- **Task to carry out**
Once the line containing "Blender bags with closure (1141, 721)" is found in the records below, return it and each following line exactly, up to and including the line containing "Recent (677, 75)", and nothing else.

- **Source data**
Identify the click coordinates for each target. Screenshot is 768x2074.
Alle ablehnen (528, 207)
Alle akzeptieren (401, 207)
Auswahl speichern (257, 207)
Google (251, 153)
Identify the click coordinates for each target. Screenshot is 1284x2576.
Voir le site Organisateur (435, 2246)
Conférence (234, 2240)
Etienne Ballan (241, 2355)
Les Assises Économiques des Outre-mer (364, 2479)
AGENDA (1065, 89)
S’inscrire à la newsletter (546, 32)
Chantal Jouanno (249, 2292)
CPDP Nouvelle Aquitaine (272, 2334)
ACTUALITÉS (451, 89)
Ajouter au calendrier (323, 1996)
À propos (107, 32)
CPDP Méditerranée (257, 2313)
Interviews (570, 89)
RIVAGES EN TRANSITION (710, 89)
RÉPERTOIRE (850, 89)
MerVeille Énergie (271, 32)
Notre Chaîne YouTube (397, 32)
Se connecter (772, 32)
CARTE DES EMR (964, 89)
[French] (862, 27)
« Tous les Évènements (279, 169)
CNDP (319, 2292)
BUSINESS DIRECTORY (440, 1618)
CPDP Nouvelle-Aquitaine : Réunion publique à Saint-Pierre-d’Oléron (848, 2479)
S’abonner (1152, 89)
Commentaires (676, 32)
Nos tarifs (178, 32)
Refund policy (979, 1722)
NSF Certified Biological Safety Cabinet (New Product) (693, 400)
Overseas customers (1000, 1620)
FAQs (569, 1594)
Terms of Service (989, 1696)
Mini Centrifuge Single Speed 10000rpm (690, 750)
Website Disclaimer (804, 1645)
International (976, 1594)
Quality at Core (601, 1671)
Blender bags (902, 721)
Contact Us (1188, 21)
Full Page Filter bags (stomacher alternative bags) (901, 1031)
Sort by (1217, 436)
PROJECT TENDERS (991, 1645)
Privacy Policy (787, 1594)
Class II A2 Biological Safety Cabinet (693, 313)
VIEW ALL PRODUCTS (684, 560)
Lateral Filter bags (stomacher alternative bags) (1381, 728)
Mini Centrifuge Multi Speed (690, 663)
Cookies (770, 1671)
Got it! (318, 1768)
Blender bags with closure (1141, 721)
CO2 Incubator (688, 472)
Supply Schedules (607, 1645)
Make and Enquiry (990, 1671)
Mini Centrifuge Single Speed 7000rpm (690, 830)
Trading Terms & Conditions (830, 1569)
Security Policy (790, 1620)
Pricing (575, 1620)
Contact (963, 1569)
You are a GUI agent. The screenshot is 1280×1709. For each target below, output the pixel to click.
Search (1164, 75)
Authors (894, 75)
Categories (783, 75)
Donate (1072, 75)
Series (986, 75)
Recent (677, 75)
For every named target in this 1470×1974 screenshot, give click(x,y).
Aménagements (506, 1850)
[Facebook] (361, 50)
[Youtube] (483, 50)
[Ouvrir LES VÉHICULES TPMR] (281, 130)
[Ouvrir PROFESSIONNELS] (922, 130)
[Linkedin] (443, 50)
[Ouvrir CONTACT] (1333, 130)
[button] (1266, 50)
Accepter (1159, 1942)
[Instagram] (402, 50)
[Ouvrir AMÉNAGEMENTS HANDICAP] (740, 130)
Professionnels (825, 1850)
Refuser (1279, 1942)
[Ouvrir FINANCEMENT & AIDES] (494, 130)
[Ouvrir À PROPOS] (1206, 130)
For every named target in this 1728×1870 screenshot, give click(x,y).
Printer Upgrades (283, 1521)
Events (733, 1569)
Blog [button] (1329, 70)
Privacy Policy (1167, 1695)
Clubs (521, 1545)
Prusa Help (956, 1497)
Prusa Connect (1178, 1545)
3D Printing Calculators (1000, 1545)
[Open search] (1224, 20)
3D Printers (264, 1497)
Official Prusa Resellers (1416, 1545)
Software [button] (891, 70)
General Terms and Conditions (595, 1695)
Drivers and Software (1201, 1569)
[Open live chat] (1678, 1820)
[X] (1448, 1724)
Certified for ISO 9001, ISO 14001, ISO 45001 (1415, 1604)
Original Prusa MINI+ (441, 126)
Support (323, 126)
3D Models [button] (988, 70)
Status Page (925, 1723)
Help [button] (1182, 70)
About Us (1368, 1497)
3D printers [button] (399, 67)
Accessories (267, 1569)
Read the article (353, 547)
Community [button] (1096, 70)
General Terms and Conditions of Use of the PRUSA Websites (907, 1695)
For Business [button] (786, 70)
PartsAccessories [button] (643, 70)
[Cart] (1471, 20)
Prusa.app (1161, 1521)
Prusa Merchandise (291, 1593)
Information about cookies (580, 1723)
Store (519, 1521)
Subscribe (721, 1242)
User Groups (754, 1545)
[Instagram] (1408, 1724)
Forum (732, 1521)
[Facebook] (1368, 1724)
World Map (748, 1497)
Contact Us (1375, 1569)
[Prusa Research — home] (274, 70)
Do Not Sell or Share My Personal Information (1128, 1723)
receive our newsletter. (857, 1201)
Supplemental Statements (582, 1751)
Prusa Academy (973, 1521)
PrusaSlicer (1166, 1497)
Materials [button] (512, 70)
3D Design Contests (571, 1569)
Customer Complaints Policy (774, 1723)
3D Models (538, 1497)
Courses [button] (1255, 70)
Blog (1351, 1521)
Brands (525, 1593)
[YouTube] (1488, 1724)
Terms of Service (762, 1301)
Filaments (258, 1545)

- **Task output**
Blender bags with closure (1141, 721)
CO2 Incubator (688, 472)
Supply Schedules (607, 1645)
Make and Enquiry (990, 1671)
Mini Centrifuge Single Speed 7000rpm (690, 830)
Trading Terms & Conditions (830, 1569)
Security Policy (790, 1620)
Pricing (575, 1620)
Contact (963, 1569)
You are a GUI agent. The screenshot is 1280×1709. For each target below, output the pixel to click.
Search (1164, 75)
Authors (894, 75)
Categories (783, 75)
Donate (1072, 75)
Series (986, 75)
Recent (677, 75)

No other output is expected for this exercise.